Herpes Zoster skin lesions usually spread along the line of the nerve and remain localized on one side of the body. Their course depends on the host response and if there exists a condition associated with depressed immune response, the lesions spread rapidly and sometimes become generalised. Such a phenomenon is commonly seen in Hodgkin's disease, other lymphomas, leukaemias, [4] multiple myeloma, [5] corticosteroid therapy and radiation exposure. [4] The incidence of Herpes Zoster Generalisata is maximum with Hodgkin's disease and other lymphomas.
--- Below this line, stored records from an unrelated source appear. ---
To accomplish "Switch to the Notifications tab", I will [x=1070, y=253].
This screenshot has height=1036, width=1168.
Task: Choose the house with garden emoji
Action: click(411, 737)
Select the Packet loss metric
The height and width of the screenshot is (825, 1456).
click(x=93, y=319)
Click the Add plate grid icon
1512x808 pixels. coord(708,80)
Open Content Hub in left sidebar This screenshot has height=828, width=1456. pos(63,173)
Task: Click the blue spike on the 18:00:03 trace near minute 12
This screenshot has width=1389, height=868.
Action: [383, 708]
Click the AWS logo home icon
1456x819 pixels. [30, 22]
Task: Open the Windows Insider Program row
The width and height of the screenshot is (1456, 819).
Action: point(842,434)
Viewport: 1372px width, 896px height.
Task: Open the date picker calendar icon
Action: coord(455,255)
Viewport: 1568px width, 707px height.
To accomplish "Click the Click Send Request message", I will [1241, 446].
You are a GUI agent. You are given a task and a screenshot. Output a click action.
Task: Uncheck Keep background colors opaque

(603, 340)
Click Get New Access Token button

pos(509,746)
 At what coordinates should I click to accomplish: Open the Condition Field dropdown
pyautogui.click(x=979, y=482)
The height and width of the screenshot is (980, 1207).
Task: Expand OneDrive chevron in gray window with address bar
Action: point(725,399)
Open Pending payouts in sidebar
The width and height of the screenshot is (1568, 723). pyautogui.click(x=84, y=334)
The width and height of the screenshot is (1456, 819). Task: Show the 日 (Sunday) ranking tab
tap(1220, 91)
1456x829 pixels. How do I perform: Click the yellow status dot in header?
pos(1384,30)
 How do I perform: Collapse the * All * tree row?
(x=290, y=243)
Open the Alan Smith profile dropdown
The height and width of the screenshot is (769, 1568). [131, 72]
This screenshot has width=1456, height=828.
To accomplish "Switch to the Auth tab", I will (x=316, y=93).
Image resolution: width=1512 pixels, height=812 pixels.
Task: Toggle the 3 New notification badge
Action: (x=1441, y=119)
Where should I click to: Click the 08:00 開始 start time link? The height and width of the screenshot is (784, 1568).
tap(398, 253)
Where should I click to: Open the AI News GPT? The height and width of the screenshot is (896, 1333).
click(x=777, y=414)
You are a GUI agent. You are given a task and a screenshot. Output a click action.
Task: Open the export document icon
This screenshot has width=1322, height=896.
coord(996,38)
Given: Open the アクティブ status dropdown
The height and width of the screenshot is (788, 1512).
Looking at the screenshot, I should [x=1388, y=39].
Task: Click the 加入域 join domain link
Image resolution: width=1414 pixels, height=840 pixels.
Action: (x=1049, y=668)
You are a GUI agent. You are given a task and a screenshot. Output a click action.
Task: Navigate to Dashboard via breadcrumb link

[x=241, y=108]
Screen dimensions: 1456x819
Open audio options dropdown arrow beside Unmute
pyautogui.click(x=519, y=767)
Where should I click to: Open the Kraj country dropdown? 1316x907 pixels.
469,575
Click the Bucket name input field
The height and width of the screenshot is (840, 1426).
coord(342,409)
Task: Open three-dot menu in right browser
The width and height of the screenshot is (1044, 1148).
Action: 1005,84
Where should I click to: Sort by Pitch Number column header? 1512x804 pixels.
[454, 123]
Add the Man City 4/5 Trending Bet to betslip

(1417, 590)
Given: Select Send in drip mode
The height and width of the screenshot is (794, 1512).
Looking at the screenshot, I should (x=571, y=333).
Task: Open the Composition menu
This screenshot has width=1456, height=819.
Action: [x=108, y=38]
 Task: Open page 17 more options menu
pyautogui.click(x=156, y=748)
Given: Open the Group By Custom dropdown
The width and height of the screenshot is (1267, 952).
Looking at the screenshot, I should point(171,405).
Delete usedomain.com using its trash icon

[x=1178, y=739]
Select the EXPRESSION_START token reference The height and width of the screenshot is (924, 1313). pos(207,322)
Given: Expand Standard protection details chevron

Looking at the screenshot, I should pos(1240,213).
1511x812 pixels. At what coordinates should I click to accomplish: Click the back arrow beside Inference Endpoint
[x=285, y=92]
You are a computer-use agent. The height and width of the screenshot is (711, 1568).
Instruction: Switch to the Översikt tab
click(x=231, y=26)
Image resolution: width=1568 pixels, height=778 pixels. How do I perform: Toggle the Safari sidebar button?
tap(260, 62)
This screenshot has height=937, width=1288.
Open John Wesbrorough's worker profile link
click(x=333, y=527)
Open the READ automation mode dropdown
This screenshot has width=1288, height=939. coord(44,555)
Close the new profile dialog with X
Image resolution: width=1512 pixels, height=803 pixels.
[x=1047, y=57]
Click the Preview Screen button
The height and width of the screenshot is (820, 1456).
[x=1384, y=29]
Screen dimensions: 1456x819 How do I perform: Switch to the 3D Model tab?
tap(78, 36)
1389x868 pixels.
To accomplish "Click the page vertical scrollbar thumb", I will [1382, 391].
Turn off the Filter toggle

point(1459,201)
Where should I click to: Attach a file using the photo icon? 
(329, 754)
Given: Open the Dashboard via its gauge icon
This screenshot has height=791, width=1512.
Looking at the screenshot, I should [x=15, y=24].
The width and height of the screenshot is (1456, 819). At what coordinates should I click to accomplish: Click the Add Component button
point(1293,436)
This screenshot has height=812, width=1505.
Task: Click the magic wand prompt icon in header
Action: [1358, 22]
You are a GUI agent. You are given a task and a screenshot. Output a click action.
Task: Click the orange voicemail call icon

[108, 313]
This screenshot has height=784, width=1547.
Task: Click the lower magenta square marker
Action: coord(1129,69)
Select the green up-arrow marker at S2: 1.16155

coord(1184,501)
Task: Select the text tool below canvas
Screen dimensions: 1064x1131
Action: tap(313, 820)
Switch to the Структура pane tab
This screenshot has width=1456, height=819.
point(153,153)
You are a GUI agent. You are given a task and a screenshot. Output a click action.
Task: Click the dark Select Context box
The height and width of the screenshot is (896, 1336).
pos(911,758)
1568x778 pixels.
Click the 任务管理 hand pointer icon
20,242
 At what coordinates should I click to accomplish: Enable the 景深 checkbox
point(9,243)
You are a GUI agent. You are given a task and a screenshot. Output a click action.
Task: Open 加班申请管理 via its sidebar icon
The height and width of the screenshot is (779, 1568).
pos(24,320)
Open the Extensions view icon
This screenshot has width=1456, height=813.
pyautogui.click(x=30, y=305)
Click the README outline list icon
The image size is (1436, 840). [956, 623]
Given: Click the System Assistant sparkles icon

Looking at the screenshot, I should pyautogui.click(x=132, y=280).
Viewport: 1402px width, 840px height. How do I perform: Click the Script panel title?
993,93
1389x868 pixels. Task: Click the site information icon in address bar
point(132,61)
The possible explanation is thought to be a decreased immunological response, as antibodies are important in limiting the spread of viruses within the body probably by quenching viraemia. [2] Similar conditions exist after exposure to radiations and corticosteroid therapy. [4] Immune suppression causes virus multiplication freely and hence lesions flare up. In multiple myeloma the patient becomes handicapped immunologically because the gamma globulins in these cases do not provide immunological protection. [5] Recent investigations have shown that in some cases of insulin dependent diabetes mellitus there occurs a derangement of cellular immune response in the form of deranged blast cell transformation and leucocyte migration inhibition i.e. cell mediated immunity. [1],[3] These may be the reasons of rapid spread of Herpetic lesions and to become Herpes Zoster Generalisatus. The negative Mantoux test indicates a poor immunological status in our case. It seems that this patient developed Herpes Zoster Generalisatus probably because of existing depressed immunological response associated with diabetes mellitus.
Thanks are due to the Principal, S.P. Medical College and Superintendent, Associated Group of Hospitals, Bikaner, for their permission to report this case.